It seemed a bit complicated but turned out to be a good move for all of us. We started in water we could stand in and went into just a couple of meters, but there were a lot of fish there and we just moved up and down the shallows as if in a swimming pool. We spent half an hour just letting Naira try out an authentic but controlled environment before I went up to see what was going on with Hassan, the boatman, and found him waiting for us there.  We escorted Naira to the boat and Cheryl and I went down for her o/w dive number two. We saw a big turtle on that excursion.

Naira was transformed. She said she had had to clear her mask while she was following us around, and had managed it. She was eager to try it out in the pool where we got back to port. We went straight to the pool after diving.

The water in the pool was cool and refreshing. We started with the 200 meter swim. After that we did the duck diving exercise before putting on shorties and carrying on with our confined water work.

Cheryl had to complete the last two modules in order to do her last two ocean dives on Saturday and we set for Naira the goal of completing the mask clear in modules 1 and 2 and then doing what Cheryl had done that morning in order to do the first two dives of her course on Saturday.

Things went well after that. Naira had successfully overcome instinct and was able to clear the water from her mask without having to surface, so we moved her on to module two, where she now had to take her mask off and breathe for a minute without it before putting it back on and clearing the mask. She had cracked it now. She completed this skill with greatly improved confidence and competence.

We decided to push on into the night to complete all our confined water work in preparation for our dives the next day. For Naira, this would be what she had done with Cheryl earlier that day: establish neutral buoyancy and hover, give air to a diver using alternate air source and swim with that person, respond to air depletion by taking a buddy’s alternate air source, swimming, and surfacing with it, and finally horizontally simulating a controlled emergency swimming ascent.

To complete her final confined water module, Cheryl needed to do a different skill set. She needed to descend and remove and replace weights, remove and replace her scuba unit underwater, complete the last flexible skill of removing a low pressure inflator, and beforehand plan a simulated dive which would include her reviewing at least one previous skill.
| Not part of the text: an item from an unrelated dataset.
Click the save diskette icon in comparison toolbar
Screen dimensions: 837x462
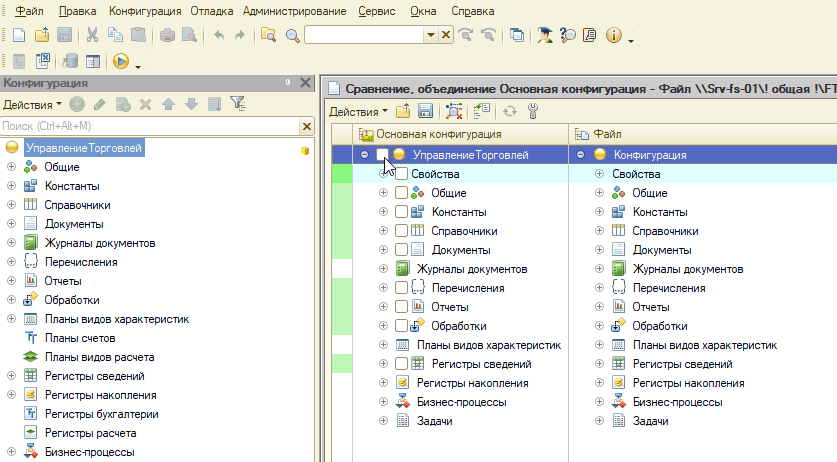point(425,111)
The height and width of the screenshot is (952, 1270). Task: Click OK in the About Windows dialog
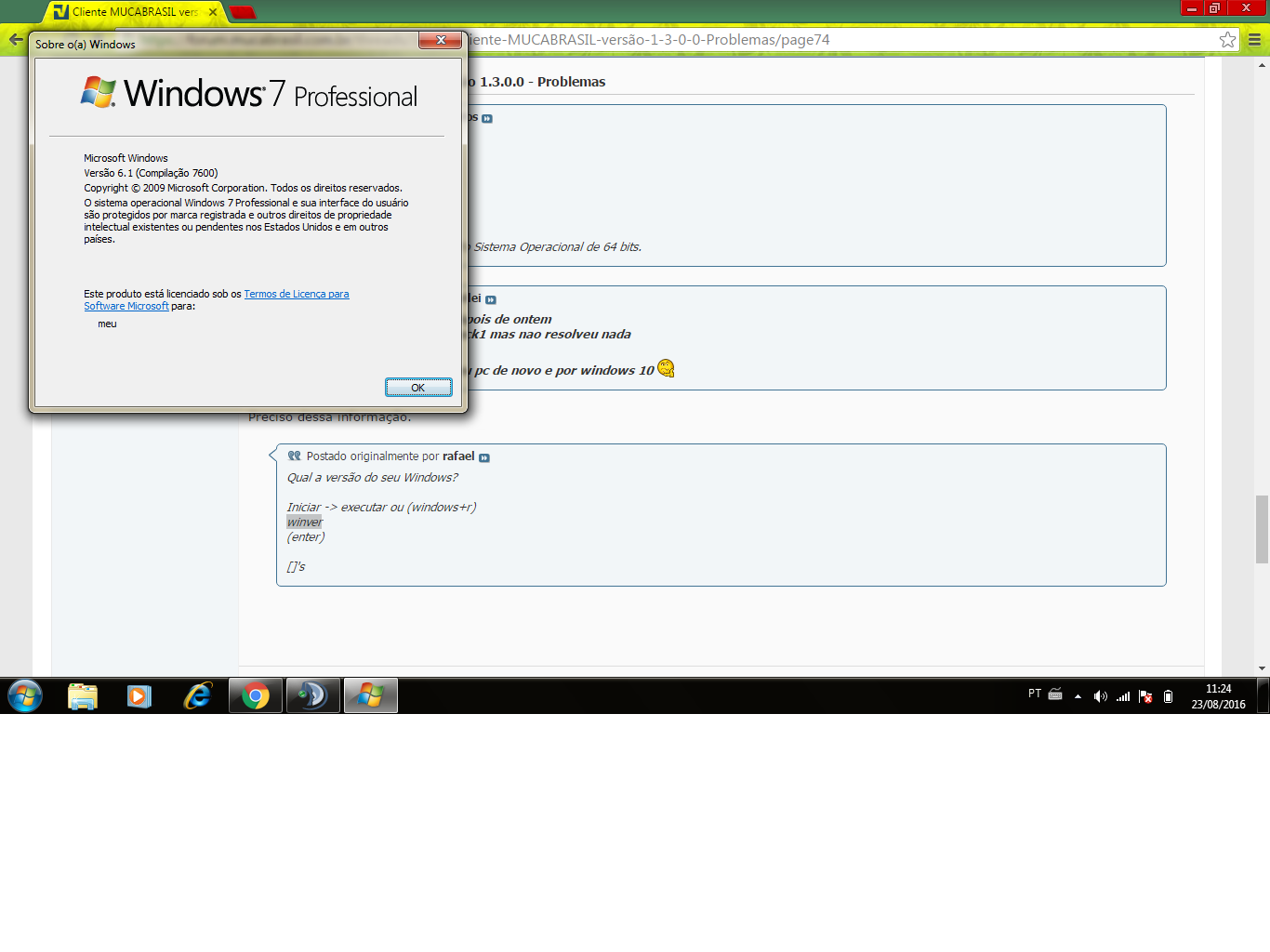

This made it interesting. In order to complete the last module Cheryl had to plan the sequence of events that would cover all the agendas, and this is what we came up with. We would enter the water with a giant stride. The ladies would check each other for appropriate weighting. We would descend and set Naira to working on her hover and I would demonstrate and assist Cheryl with weight removal and replacement. Naira was able to hover much faster than anticipated so she observed and assisted while I demonstrated and Cheryl executed a BCD removal and replacement. We had decided next that Cheryl would review the skill of alternate air source breathing by taking Naira’s air, and Naira conducted her around the pool for several meters. Now Cheryl would do the low pressure hose removal on her own bcd, and resume swimming. I used the opportunity to trim Naira as well and with both ladies swimming neutrally buoyant I stopped Naira and shut off her air supply in the back. She knew to breathe until her air ran out and then go for Cheryl’s alternate air source. Both ladies were aware that neither of them would have use of their low pressure inflators, Cheryl’s because she had disconnected it, and Naira’s because she thought her air was switched off (I had actually turned it back on, literally behind her back). Therefore when they reached the surface on the ascent both would have to establish positive buoyancy using oral inflation. The ballet was choreographed well, and it was a pleasure to watch the ladies carry it out on the basis of Cheryl’s planning. They were both ready for the ocean now.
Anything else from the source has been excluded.